La orden de entrada, registro e incautación se extendió al domicilio particular de Michael Clark, ex presidente de Azul Azul, a las oficinas de la propia Azul Azul S.A., y a otras cuatro sociedades: Bulla SpA, Inversiones Antumalal Limitada, Romántico Viajero SpA y RedWood Capital SpA. La Fiscalía sospecha que entre junio de 2016 y octubre de 2025, un grupo de imputados, entre ellos Clark, habría estructurado un esquema para utilizar a Sartor AGF como un vehículo para financiar entidades vinculadas a sus dueños, socios o administradores, en detrimento de los intereses de los aportantes.
En términos sencillos, la acusación apunta a que Sartor AGF recibió fondos de inversionistas, pero en lugar de destinarlos a inversiones rentables, los recursos fueron utilizados para beneficiar a los propios administradores. Esta situación ha dejado a varios aportantes, muchos de ellos jubilados, en una situación vulnerable tras perder sus ahorros al invertir en Sartor AGF. La magnitud del fraude potencial aún está por determinarse, pero las primeras estimaciones sugieren que las cifras podrían ser significativas.
La conexión con la Universidad de Chile se establece a través del Fondo de Inversión Privado Tactical Sport, utilizado para adquirir el paquete accionario de Carlos Heller, el anterior propietario de Azul Azul. Esta operación catapultó a Michael Clark a la presidencia del club, cargo que ocupó hasta hace apenas una semana, cuando fue reemplazado por Cecilia Pérez. La Fiscalía investiga si los fondos desviados por Sartor AGF fueron utilizados, directa o indirectamente, para financiar esta compra.

Además, la investigación se extiende a la posterior adquisición de cuotas de Tactical Sports por parte de Antumalal, una sociedad propiedad de Michael Clark, en diciembre de 2024. Esta operación, que ha sido calificada como “sigilosa” por fuentes cercanas al caso, levanta sospechas sobre la transparencia de las transacciones y la posible intención de ocultar el origen de los fondos.
Aunque Michael Clark ha intentado distanciarse del caso Sartor, las repercusiones del escándalo financiero ya se habían sentido en el Centro Deportivo Azul (CDA). A fines del año pasado, efectivos de la PDI y la Fiscalía se presentaron en las instalaciones de entrenamiento del club para tomar declaraciones a altos ejecutivos, como el gerente general, Ignacio Asenjo, y el gerente deportivo, Manuel Mayo. El testimonio de Carlos Heller, quien vendió su participación mayoritaria a Tactical Sport, también forma parte del expediente judicial.
La Fiscalía ha incautado dispositivos electrónicos y documentación contable, legal y bancaria de las dependencias allanadas, con el objetivo de reconstruir el flujo de los fondos y determinar la responsabilidad de cada uno de los involucrados. La investigación se encuentra en una etapa crucial, y se espera que en las próximas semanas se presenten nuevas evidencias y testimonios que permitan esclarecer la verdad.
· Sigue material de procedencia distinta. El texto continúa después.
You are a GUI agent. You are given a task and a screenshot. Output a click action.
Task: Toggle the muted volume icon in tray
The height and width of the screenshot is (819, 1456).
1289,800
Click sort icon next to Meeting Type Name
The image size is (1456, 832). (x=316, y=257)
Es importante recordar que este es un proceso judicial en curso, y que los cargos contra los imputados podrían ser desestimados al finalizar la investigación. Por lo tanto, no se debe considerar a los acusados como culpables hasta que la Justicia dicte sentencia en su contra, en cumplimiento del Artículo 04 del Código Procesal Penal. Sin embargo, la gravedad de las acusaciones y la magnitud de los allanamientos sugieren que la Fiscalía tiene indicios sólidos de la comisión de delitos.
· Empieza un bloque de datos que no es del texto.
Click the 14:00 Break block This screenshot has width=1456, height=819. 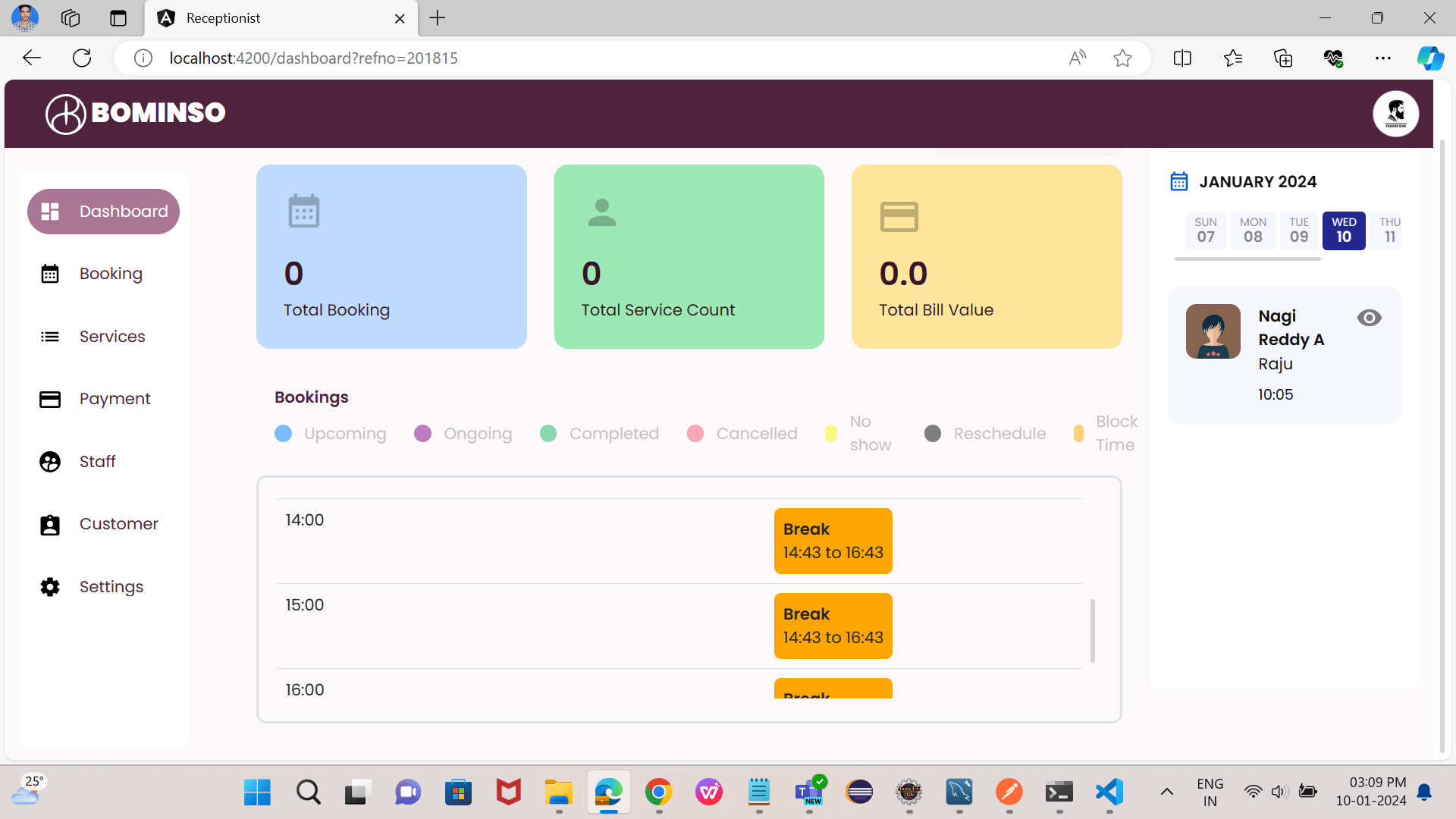[x=833, y=541]
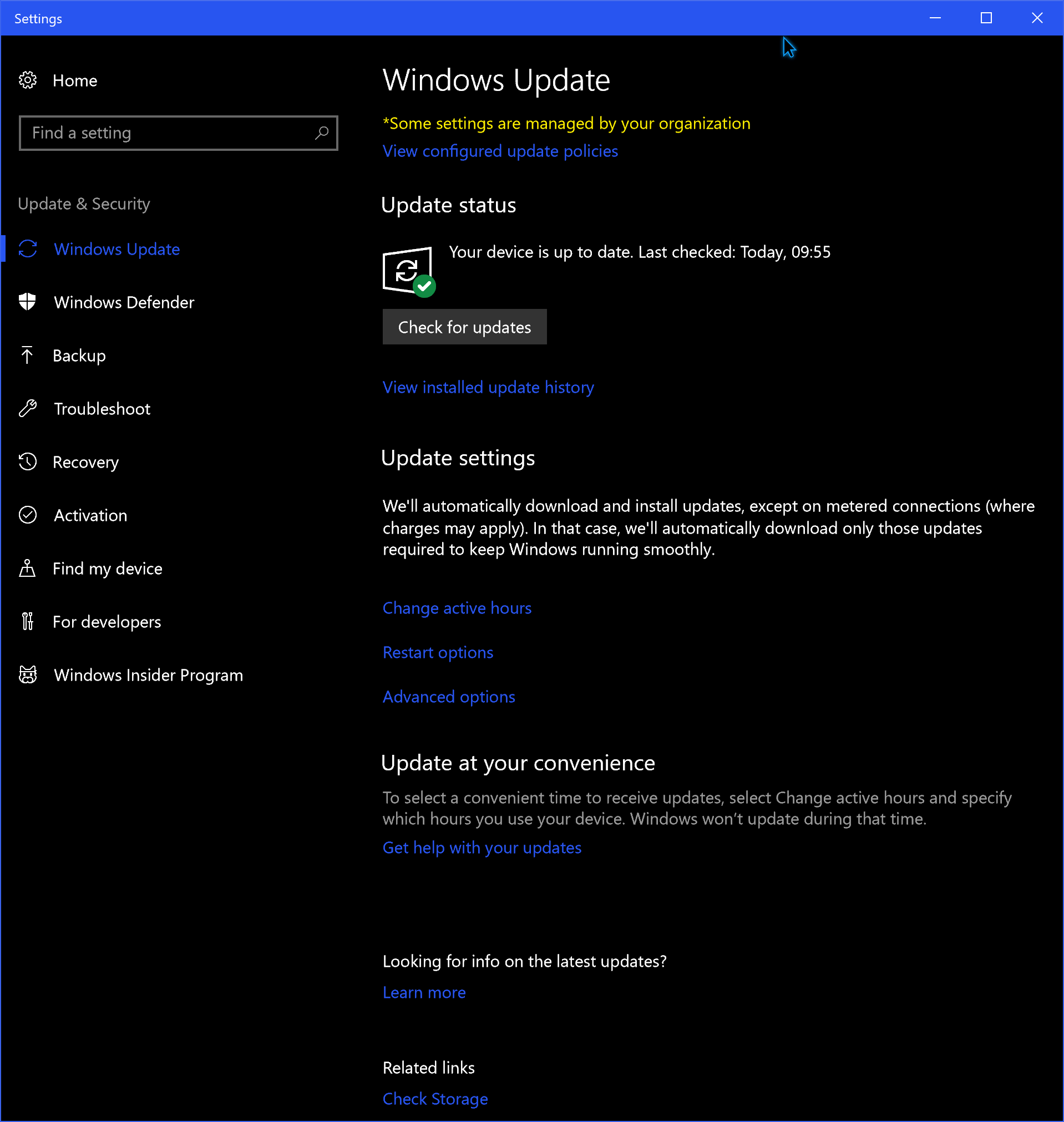
Task: Select the Activation checkmark icon
Action: pos(27,515)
Este caso no solo tiene implicaciones financieras, sino también deportivas y sociales. La Universidad de Chile es uno de los clubes más populares de Chile, y cualquier escándalo que lo involucre genera una gran conmoción en la opinión pública. La investigación de la Fiscalía podría tener un impacto significativo en la imagen y la estabilidad del club, así como en la confianza de sus seguidores.